> _What you have to do_: Only these lines of the data below are wanted: the one with "This screenshot has height=502, width=800.", the one with "Click the sort order triangle icon", and any lines between them, each repeated exactly.

> _Records for the task_:
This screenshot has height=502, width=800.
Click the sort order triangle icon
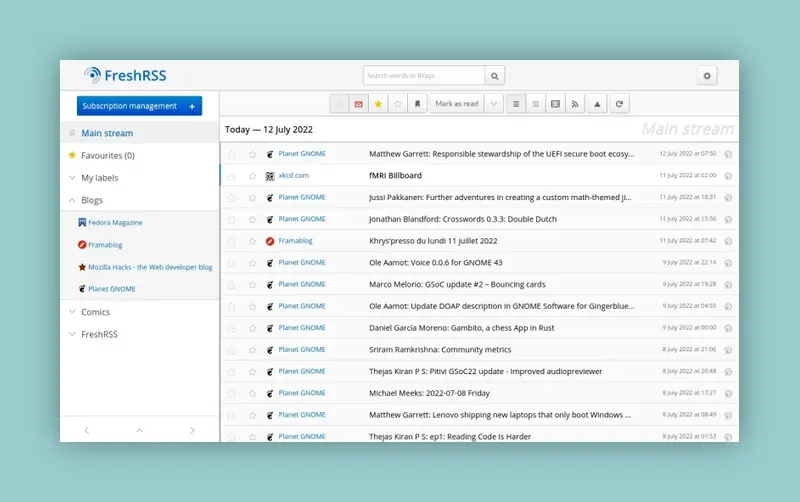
---
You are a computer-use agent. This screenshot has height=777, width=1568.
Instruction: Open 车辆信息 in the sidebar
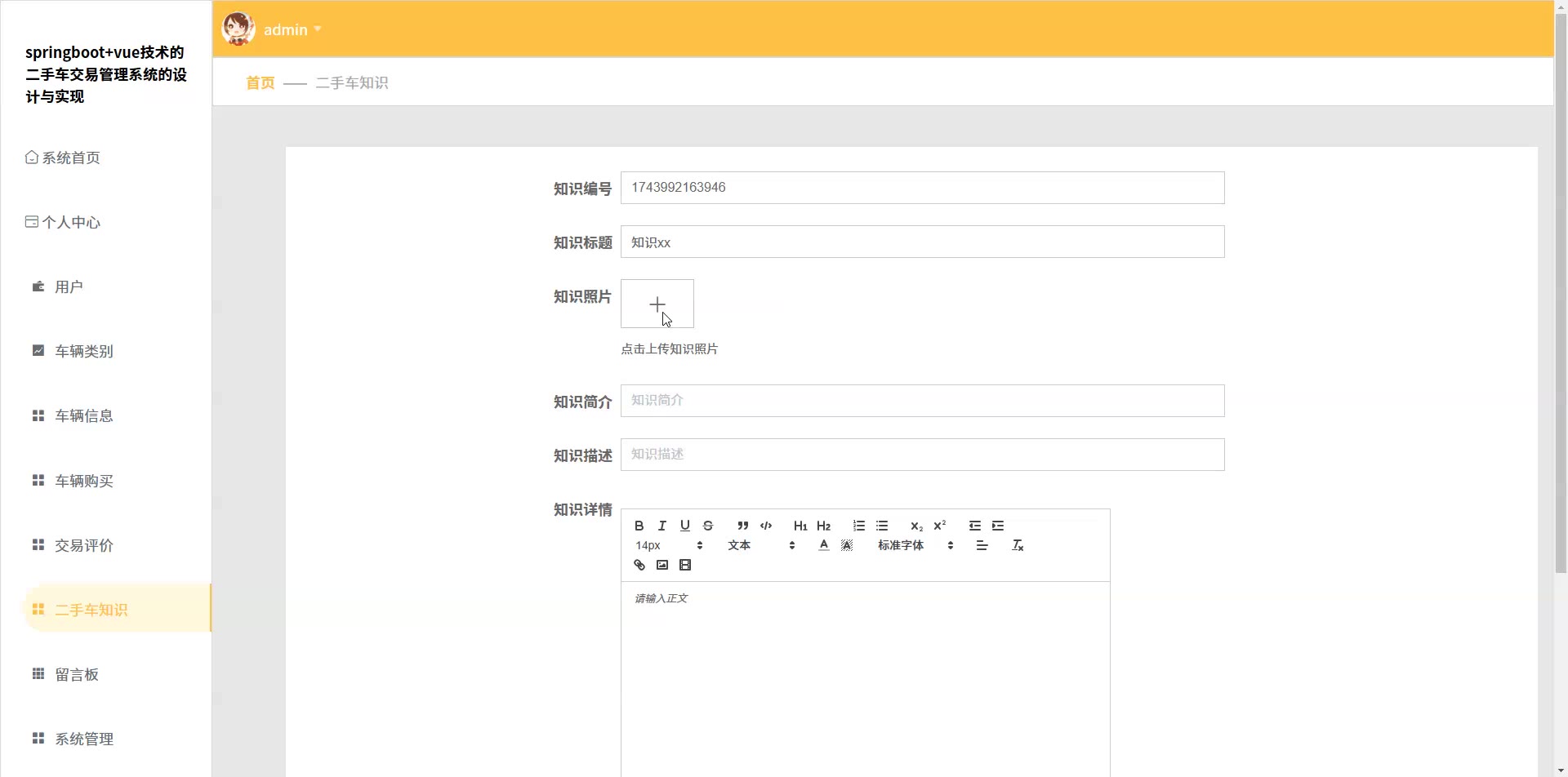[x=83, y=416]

> _Written answer_:
This screenshot has height=502, width=800.
Click the sort order triangle icon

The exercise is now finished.